(Saved entries)

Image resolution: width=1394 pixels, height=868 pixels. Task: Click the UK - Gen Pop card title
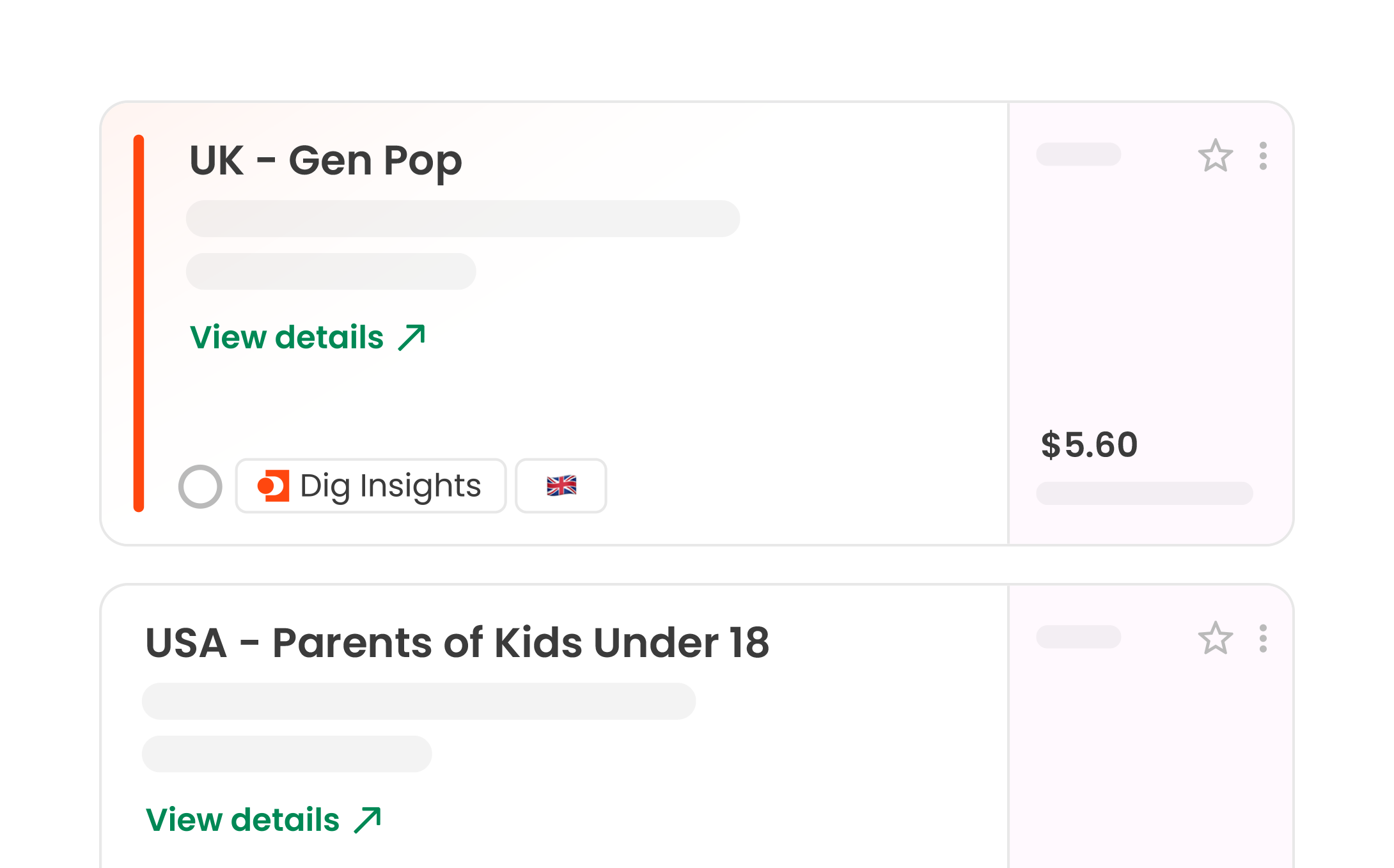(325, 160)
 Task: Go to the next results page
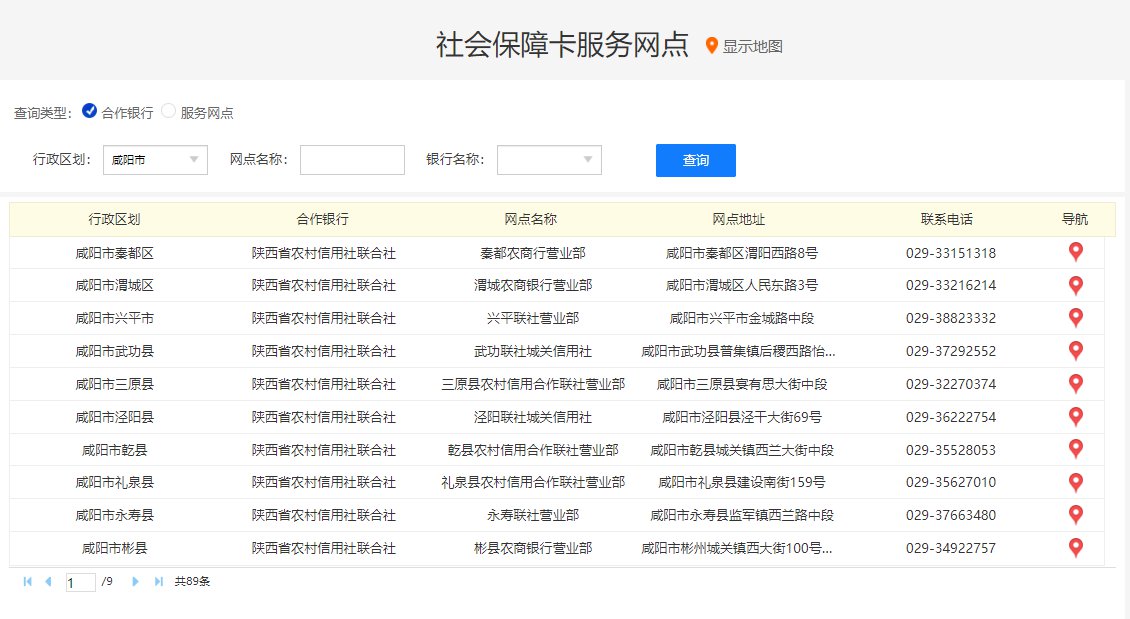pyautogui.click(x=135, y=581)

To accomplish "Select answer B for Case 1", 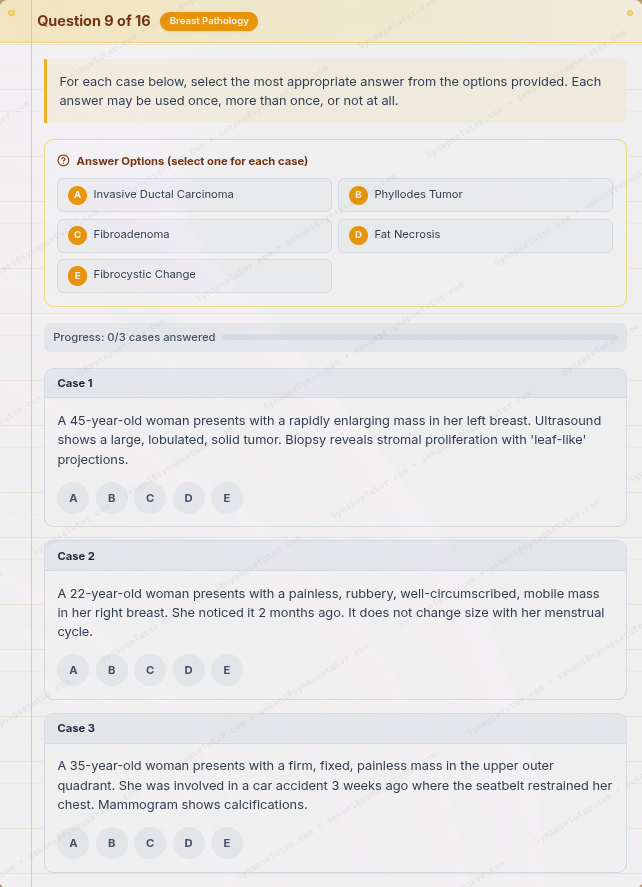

## Task requirements
Every entry above needs to be copied exactly, apart from its pictures.

## Output
Image resolution: width=1394 pixels, height=868 pixels. Task: Click the UK - Gen Pop card title
(325, 160)
 Task: Go to the next results page
pyautogui.click(x=135, y=581)

To accomplish "Select answer B for Case 1", 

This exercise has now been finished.